Background: Long-chain acyl-CoA synthetase-4 (ACSL4) is involved in fatty acid metabolism, and aberrant ACSL4 expression could be either tumorigenic or tumor-suppressive in different tumor types. However, the function and clinical significance of ACSL4 in lung adenocarcinoma remain elusive.
Results: ACSL4 was frequently downregulated in lung adenocarcinoma when analyzing both the TCGA database and the validation samples, and the lower ACSL4 expression was correlated with a worse prognosis. Using gene set enrichment analysis, we found that high ACSL4 expression was frequently associated with the oxidative stress pathway, especially ferroptosis-related proteins. In vitro functional studies showed that knockdown of ACSL4 increased tumor survival/invasiveness and inhibited ferroptosis, while ACSL4 overexpression exhibited the opposite effects. Moreover, high-fat treatment could also inhibit erastin-induced ferroptosis by affecting ACSL4 expression. The anti-tumor effects of ferroptosis inducers and the anti-ferroptosis effects of the high-fat diet were further validated using the mouse xenograft model.

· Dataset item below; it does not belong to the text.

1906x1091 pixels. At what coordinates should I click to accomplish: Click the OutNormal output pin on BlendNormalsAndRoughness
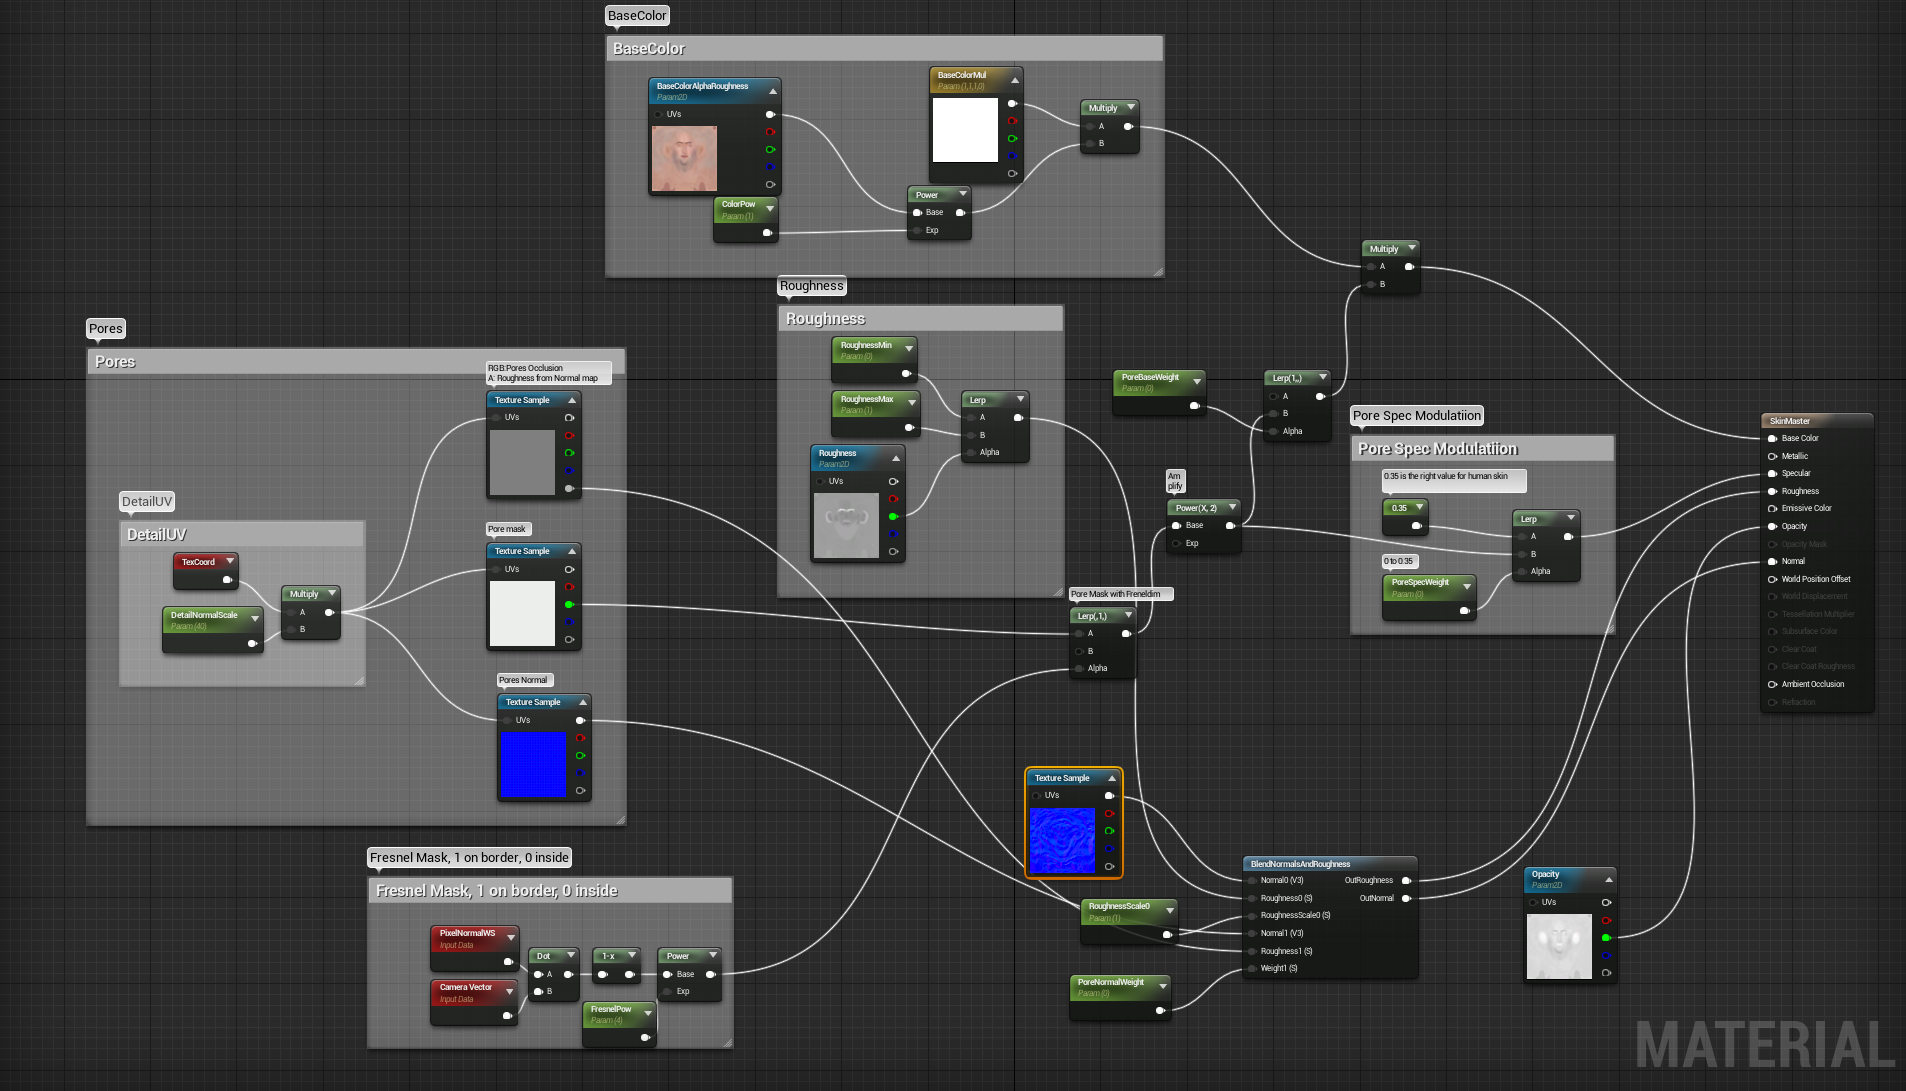tap(1406, 898)
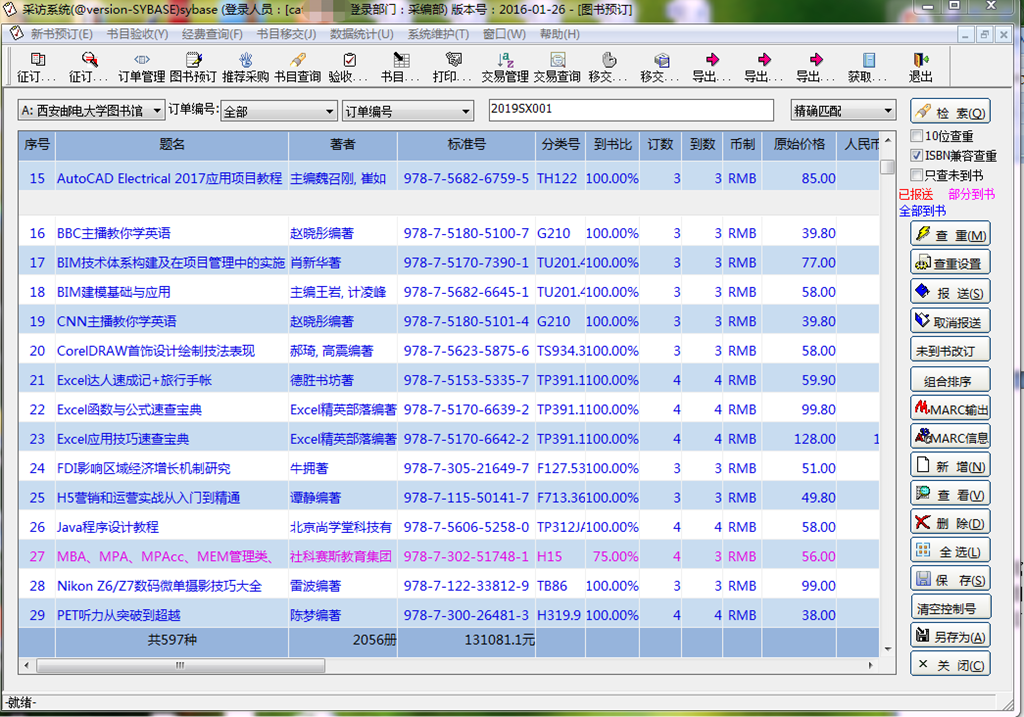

Conclusions: ACSL4 plays a tumor-suppressive role in lung adenocarcinoma by suppressing tumor survival/invasiveness and promoting ferroptosis. Our study provided a theoretical reference for the application of ferroptotic inducers and dietary guidance for lung adenocarcinoma patients.
Keywords: Ferroptosis; High-fat diet; Long-chain acyl-CoA synthetase-4; Lung adenocarcinoma.